---------- TEKSTFRAGMENT

Voorbeelden. De debuutfilm van Justine Triet, La bataille de Solférino (2013), werd geselecteerd voor het kleinste en vaakst vergeten programmaonderdeel ACID, haar In Bed with Victoria (2016) was te zien in de Semaine de la Critique en met Sibyl (2019) belandde ze in de hoofdcompetitie – om in 2023 de Palme d’Or te winnen met Anatomy of a Fall. Of: Alice Rohrwacher, van wie het debuut Corpo celeste (2011) in de Quinzaine des Cinéastes te zien was, werd daarna met Le meraviglie (2014), Lazzaro felice (2018) en La chimera (2023) een vaste kracht in de hoofdcompetitie, wat dit jaar wordt bekrachtigd met haar juryvoorzitterschap van de Camera d’Or. Waar ze op zoek kan gaan naar de volgende potentiële leden van de Familie.
Bovengenoemde makers sluiten zich aan bij Jane Campion, Naomi Kawase, Andrea Arnold, Claire Denis, Céline Sciamma en Sofia Coppola – vrouwen die inmiddels onmiskenbaar tot de grote namen van de hedendaagse cinema behoren.
Het lijkt ons dat Cannes daadwerkelijk een canon aan het bouwen is voor vrouwelijke filmmakers, net zoals ze dat gedaan hebben met mannelijke, met wie ze jarenlange relaties opbouwen. Daarbij hoort ook dat, zeg, ‘een mindere Wes Anderson’ alsnog in de hoofdcompetitie belandt. En dat het festival een vraag kan verwachten op de persconferentie als de nieuwe Dardennes eens niet in hoofdcompetitie zou draaien. (Maar geen zorgen, ze draaien er weer, met Jeunes mères.)
En zo’n vraag kun je inmiddels ook stellen over de nieuwe Ramsay of de nieuwe Arnold – het zou verbazen als die niet geselecteerd zouden worden. Tien jaar geleden leefde dat gevoel nog niet.

--------------------
---------- GETOONDE GEGEVENS

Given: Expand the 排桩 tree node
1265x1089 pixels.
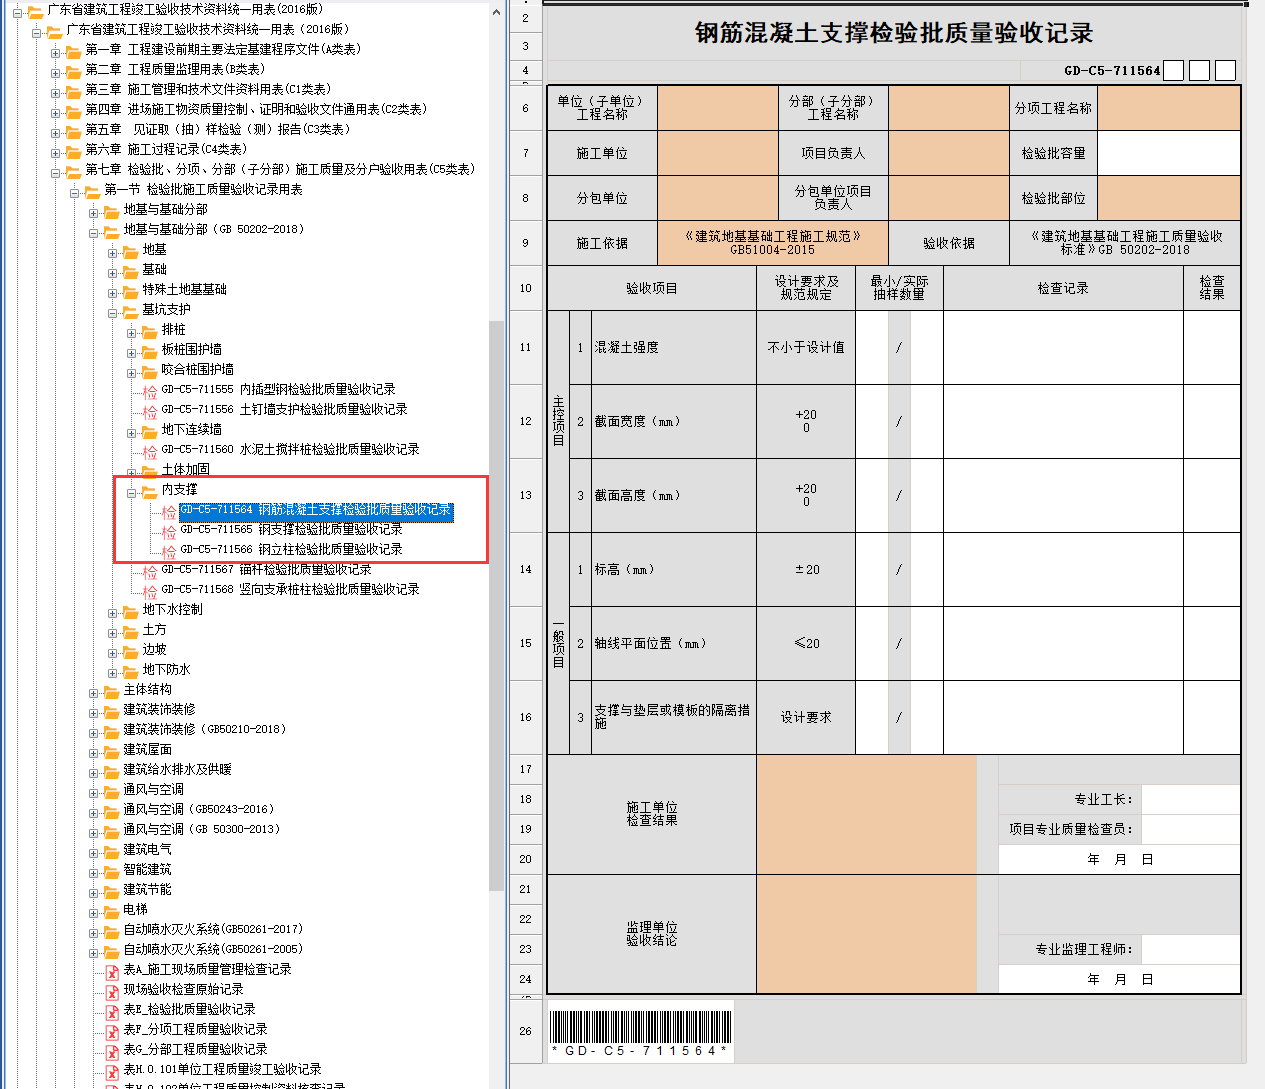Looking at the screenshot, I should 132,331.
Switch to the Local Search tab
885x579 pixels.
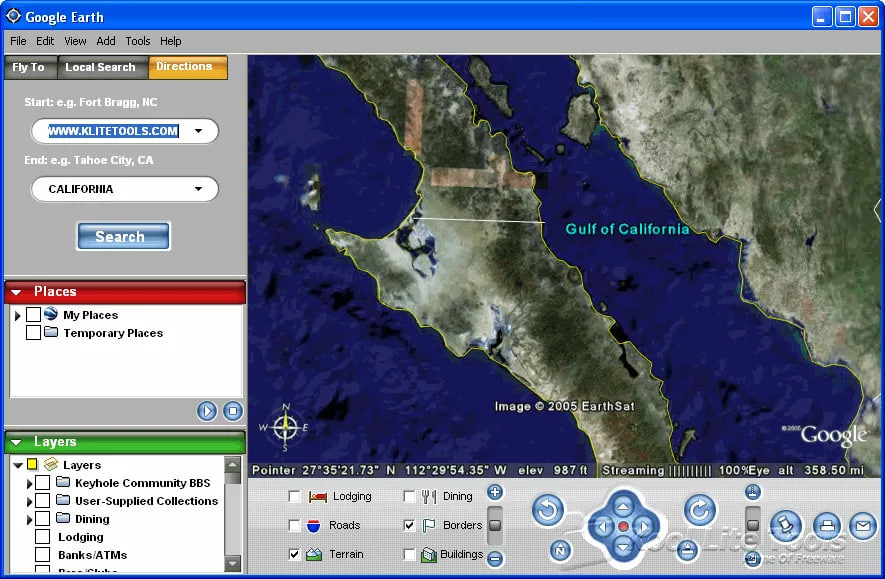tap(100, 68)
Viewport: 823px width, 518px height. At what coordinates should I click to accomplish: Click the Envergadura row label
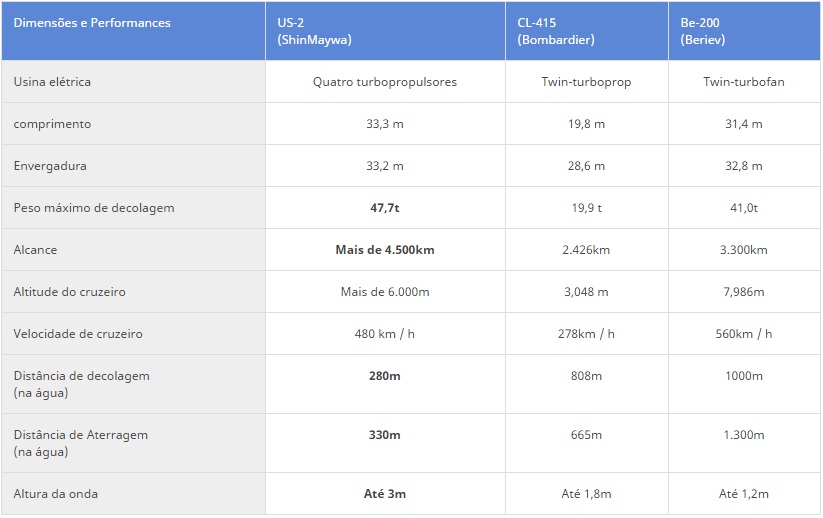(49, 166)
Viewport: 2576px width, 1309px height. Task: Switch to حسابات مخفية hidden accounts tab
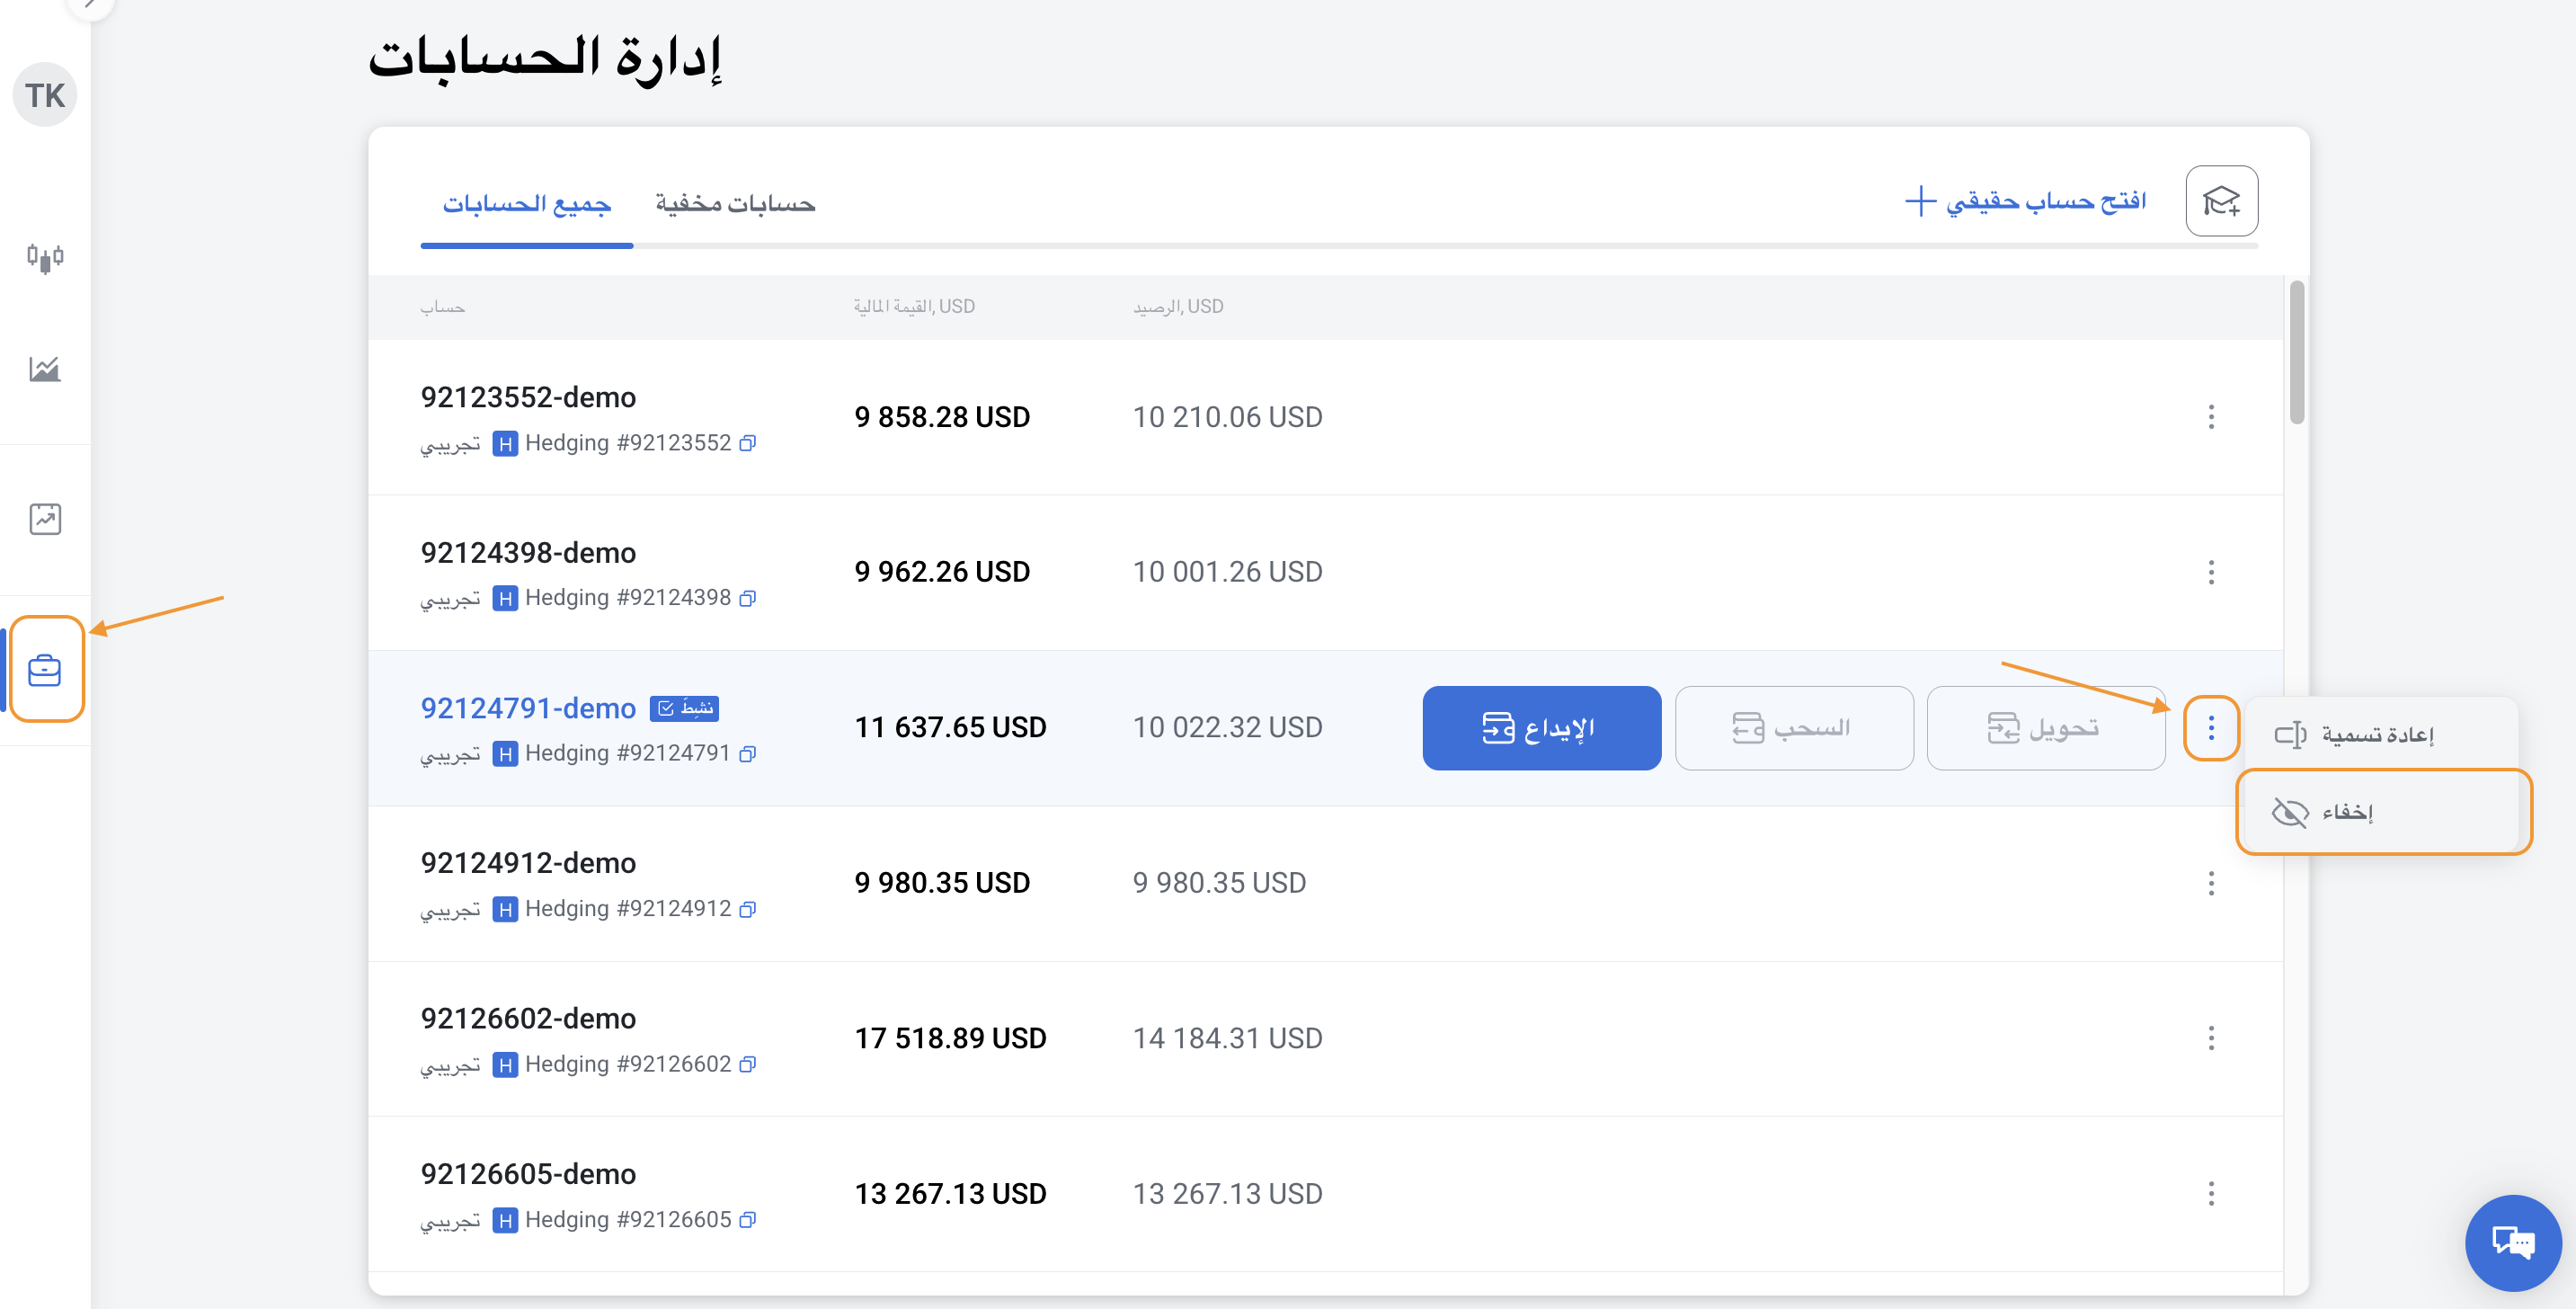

--------------------
---------- GETOONDE GEGEVENS

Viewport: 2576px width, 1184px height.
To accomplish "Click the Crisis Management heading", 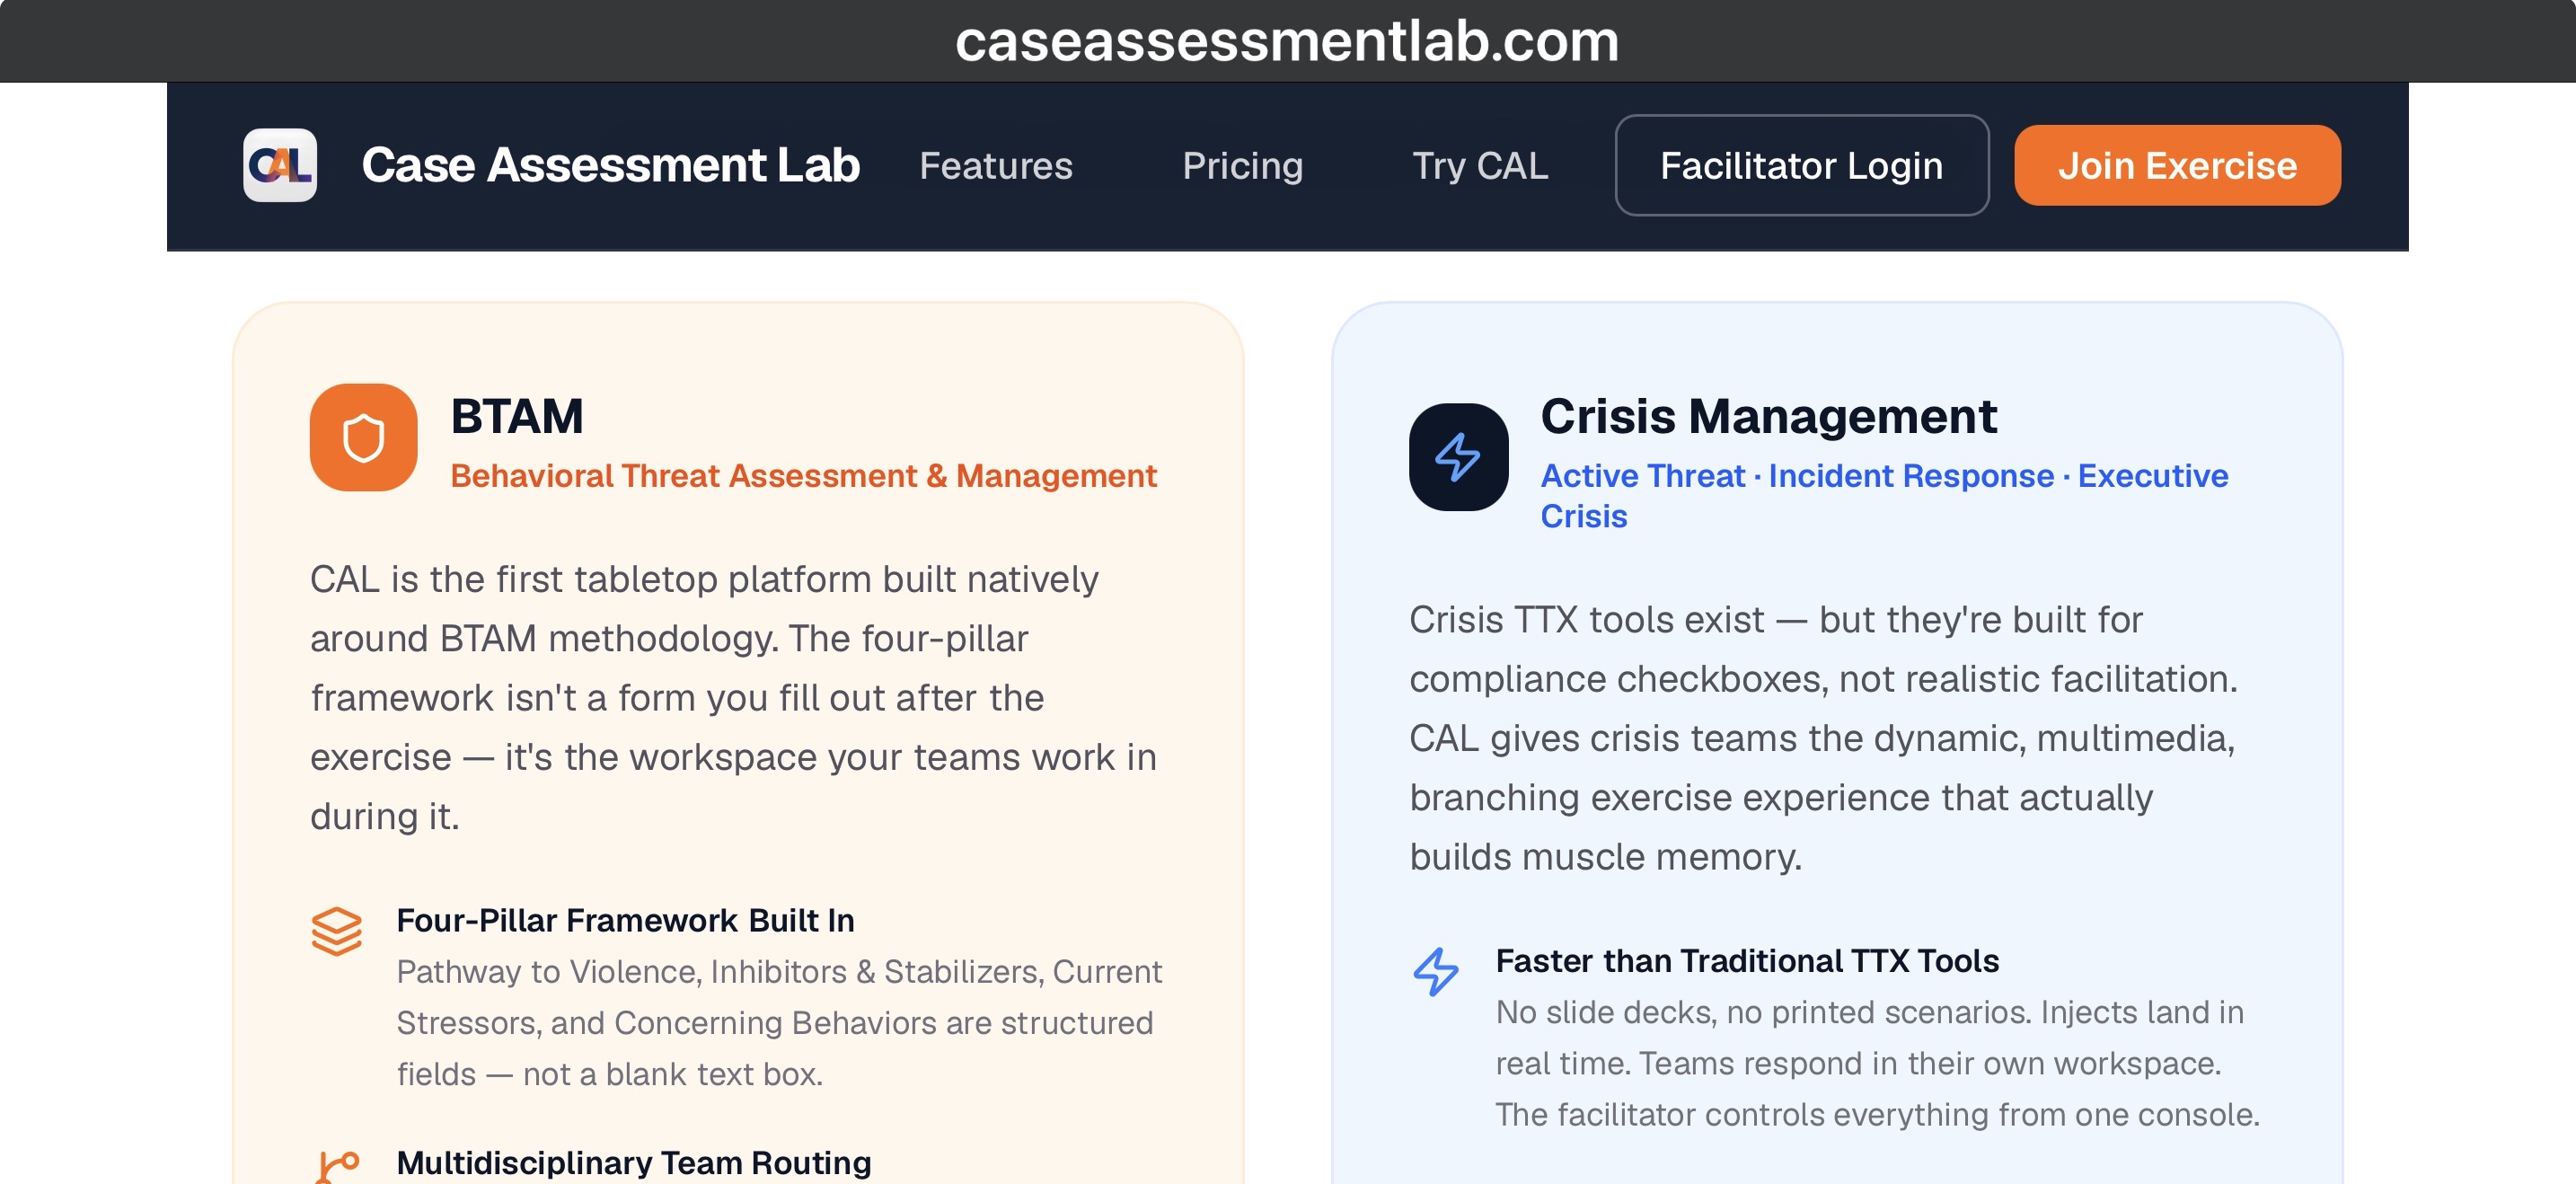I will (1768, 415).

--------------------
---------- GETOONDE GEGEVENS

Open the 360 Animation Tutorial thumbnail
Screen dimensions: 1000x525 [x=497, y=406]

--------------------

→ KORTE OPDRACHT: Neem alsjeblieft uit het tekstfragment over Cannes alles van "Het lijkt ons" tot en met "gevoel nog niet." over, en hernoem daarin "Cannes" tot "het festival". Voor het werk met het tekstfragment zijn de gegevens niet nodig.

→ DE OPLOSSING:
Het lijkt ons dat het festival daadwerkelijk een canon aan het bouwen is voor vrouwelijke filmmakers, net zoals ze dat gedaan hebben met mannelijke, met wie ze jarenlange relaties opbouwen. Daarbij hoort ook dat, zeg, ‘een mindere Wes Anderson’ alsnog in de hoofdcompetitie belandt. En dat het festival een vraag kan verwachten op de persconferentie als de nieuwe Dardennes eens niet in hoofdcompetitie zou draaien. (Maar geen zorgen, ze draaien er weer, met Jeunes mères.)
En zo’n vraag kun je inmiddels ook stellen over de nieuwe Ramsay of de nieuwe Arnold – het zou verbazen als die niet geselecteerd zouden worden. Tien jaar geleden leefde dat gevoel nog niet.